◆ Passage provided ◆
--- BEGIN ---

Current File Structure

src/
├── lib/ipc.ts              # IPC Client (Node.js side)
├── commands/images.ts       # CLI command with IPC integration
gui/tauri-app/
├── src/App.tsx             # React frontend with IPC handling
├── src/main.tsx            # Console hijacking setup
└── src-tauri/src/lib.rs    # Tauri commands and state management

Configuration Passing Methods

Method 1: CLI Arguments (Original)

tauri-app.exe --api-key "key" --dst "output.png" --prompt "text" file1.png file2.png

Method 2: IPC Messages (Current)

ipcClient.sendInitData(prompt, dst, apiKey, files);

Method 3: Environment Variables

export API_KEY="key"
export DST="output.png"
tauri-app.exe

Method 4: Temporary Config File

// Write config.json
fs.writeFileSync('/tmp/config.json', JSON.stringify({prompt, dst, apiKey}));
// Launch app
spawn('tauri-app.exe', ['--config', '/tmp/config.json']);

Recommendations

  1. Simplify to single communication method - Either all CLI args OR all IPC messages
  2. Remove console hijacking - Use proper logging/debug channels
  3. Use consistent message format - Same structure for all message types
  4. Consider Tauri's built-in IPC - Events, commands, or invoke system
  5. Separate concerns - Config passing vs. runtime messaging

Questions for Review

  1. Do we need bidirectional messaging during runtime, or just initial config passing?

--- END ---

◆ Exercises ◆
1) Write out the IPC design notes starting with "Configuration Passing Methods" and going on through "IPC Messages (Current)".
2) Name each configuration passing method described in the IPC design notes.
3) Carry on the IPC design notes from where they stop.
The records have nothing to do with the IPC design notes.

◆ Given records ◆
--- BEGIN ---

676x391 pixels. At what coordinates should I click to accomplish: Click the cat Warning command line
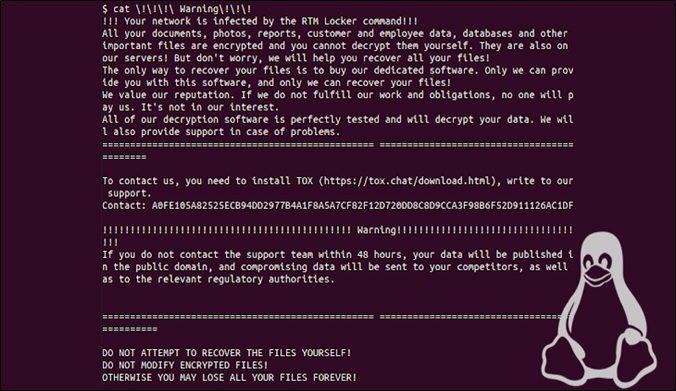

--- END ---
--- BEGIN ---

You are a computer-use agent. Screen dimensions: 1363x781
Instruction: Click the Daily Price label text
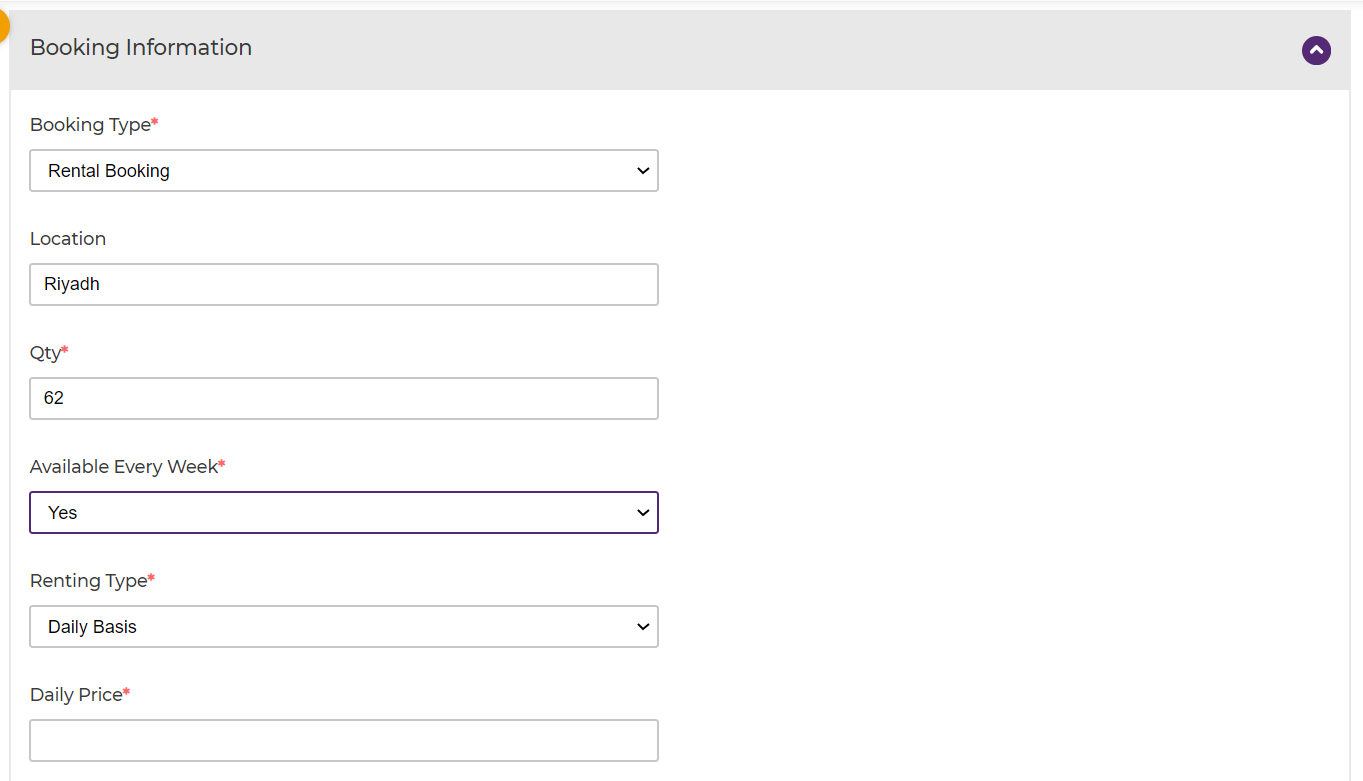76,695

--- END ---

◆ Expected outputs ◆
1)
Configuration Passing Methods

Method 1: CLI Arguments (Original)

tauri-app.exe --api-key "key" --dst "output.png" --prompt "text" file1.png file2.png

Method 2: IPC Messages (Current)

2) CLI Arguments, IPC Messages, Environment Variables, Temporary Config File

3)
  2. Should console messages be forwarded, or use proper debug channels?
  3. Is the complexity worth it, or should we use simpler CLI args + file output?
  4. Could we use Tauri's built-in event system instead of stdout parsing?

Current Status

  • Config passing works (init_data messages)
  • Image passing works (base64 via IPC)
  • GUI → CLI messaging works (via Tauri command)
  • CLI → GUI messaging works (debug messages)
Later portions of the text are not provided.